§ Action item: Locate the line bearing "Zwärë Mëtälën (65, 2274)" in the material below, then reproduce it and each following line up to and including the line bearing "Ëncyclöpäedïa Mëtällüm (65, 2264)".

§ Data for processing:
——

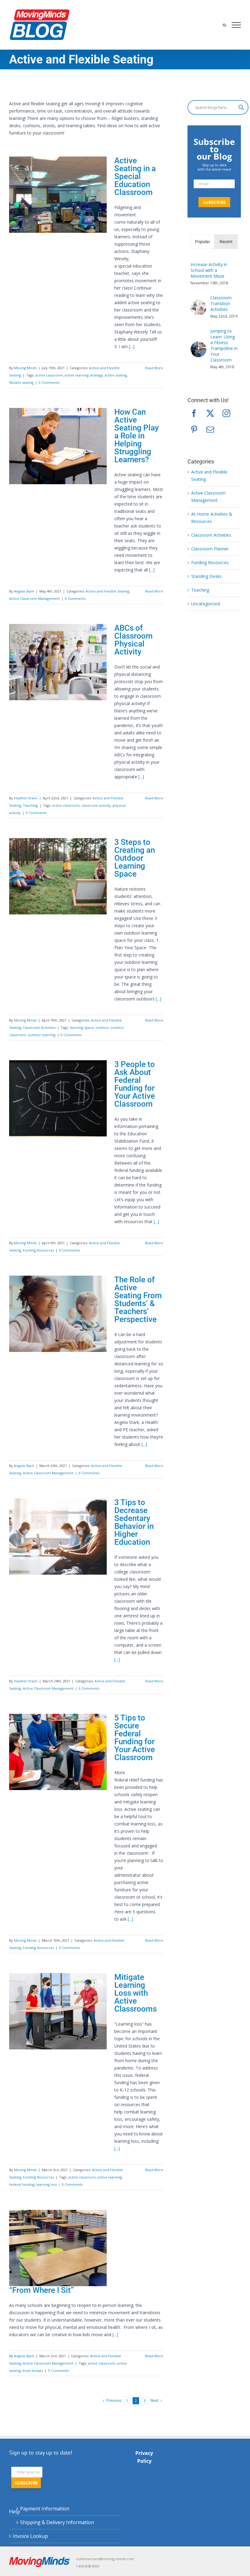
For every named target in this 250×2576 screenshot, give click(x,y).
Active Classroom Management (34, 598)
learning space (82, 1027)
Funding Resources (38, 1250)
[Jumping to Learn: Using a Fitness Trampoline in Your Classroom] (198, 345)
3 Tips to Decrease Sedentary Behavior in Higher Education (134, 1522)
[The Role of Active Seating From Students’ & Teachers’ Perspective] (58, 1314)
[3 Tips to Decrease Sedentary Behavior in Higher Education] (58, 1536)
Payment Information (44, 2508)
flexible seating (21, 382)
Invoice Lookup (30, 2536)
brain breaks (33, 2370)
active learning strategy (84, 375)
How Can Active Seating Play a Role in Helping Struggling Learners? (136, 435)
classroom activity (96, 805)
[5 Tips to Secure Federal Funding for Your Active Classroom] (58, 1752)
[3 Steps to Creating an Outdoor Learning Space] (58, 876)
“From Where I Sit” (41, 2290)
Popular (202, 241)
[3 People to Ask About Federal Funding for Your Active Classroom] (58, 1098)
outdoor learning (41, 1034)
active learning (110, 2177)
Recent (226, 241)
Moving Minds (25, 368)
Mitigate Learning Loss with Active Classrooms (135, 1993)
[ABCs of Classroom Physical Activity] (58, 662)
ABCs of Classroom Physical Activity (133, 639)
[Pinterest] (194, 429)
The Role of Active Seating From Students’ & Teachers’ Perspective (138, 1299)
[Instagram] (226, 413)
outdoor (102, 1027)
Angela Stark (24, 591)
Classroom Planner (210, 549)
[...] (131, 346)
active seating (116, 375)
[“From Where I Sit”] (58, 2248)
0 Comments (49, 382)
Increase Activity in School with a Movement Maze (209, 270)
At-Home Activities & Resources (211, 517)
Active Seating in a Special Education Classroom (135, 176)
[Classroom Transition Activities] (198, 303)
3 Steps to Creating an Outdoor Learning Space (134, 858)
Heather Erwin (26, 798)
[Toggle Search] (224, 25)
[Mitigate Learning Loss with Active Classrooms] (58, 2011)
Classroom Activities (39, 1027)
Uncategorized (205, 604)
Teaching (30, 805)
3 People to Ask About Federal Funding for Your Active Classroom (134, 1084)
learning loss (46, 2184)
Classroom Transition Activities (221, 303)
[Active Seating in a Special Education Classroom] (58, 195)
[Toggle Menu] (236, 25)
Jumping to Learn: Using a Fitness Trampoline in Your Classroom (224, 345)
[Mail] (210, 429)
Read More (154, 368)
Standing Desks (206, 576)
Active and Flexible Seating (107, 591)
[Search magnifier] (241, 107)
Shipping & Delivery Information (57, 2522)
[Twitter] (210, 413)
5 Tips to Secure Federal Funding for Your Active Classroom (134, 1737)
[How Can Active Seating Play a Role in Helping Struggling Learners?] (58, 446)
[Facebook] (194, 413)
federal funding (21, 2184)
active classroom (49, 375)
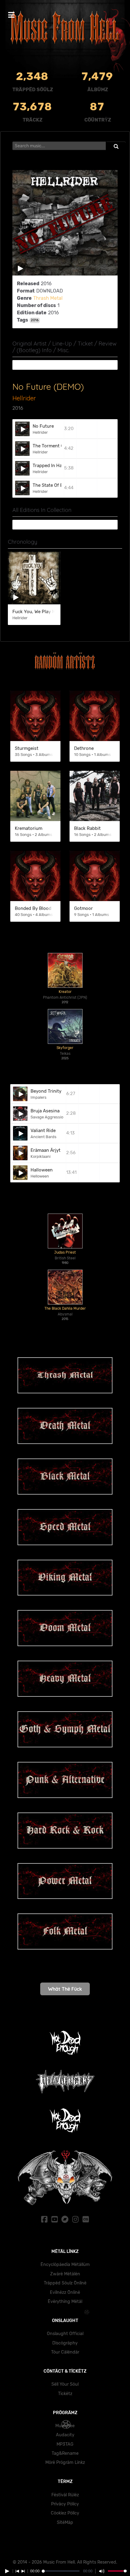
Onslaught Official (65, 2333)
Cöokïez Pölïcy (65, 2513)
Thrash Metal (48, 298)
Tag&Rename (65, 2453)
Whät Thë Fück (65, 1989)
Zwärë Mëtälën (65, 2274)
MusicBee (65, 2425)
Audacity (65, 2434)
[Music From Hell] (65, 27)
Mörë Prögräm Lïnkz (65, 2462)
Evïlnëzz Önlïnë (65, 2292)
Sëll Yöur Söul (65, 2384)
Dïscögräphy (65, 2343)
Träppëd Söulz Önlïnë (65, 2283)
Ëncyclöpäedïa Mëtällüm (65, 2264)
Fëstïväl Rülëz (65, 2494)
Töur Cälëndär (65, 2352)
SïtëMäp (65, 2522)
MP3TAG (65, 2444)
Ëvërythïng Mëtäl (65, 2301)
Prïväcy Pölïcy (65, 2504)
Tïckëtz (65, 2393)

——

§ Answer to the exercise:
Zwärë Mëtälën (65, 2274)
MusicBee (65, 2425)
Audacity (65, 2434)
[Music From Hell] (65, 27)
Mörë Prögräm Lïnkz (65, 2462)
Evïlnëzz Önlïnë (65, 2292)
Sëll Yöur Söul (65, 2384)
Dïscögräphy (65, 2343)
Träppëd Söulz Önlïnë (65, 2283)
Ëncyclöpäedïa Mëtällüm (65, 2264)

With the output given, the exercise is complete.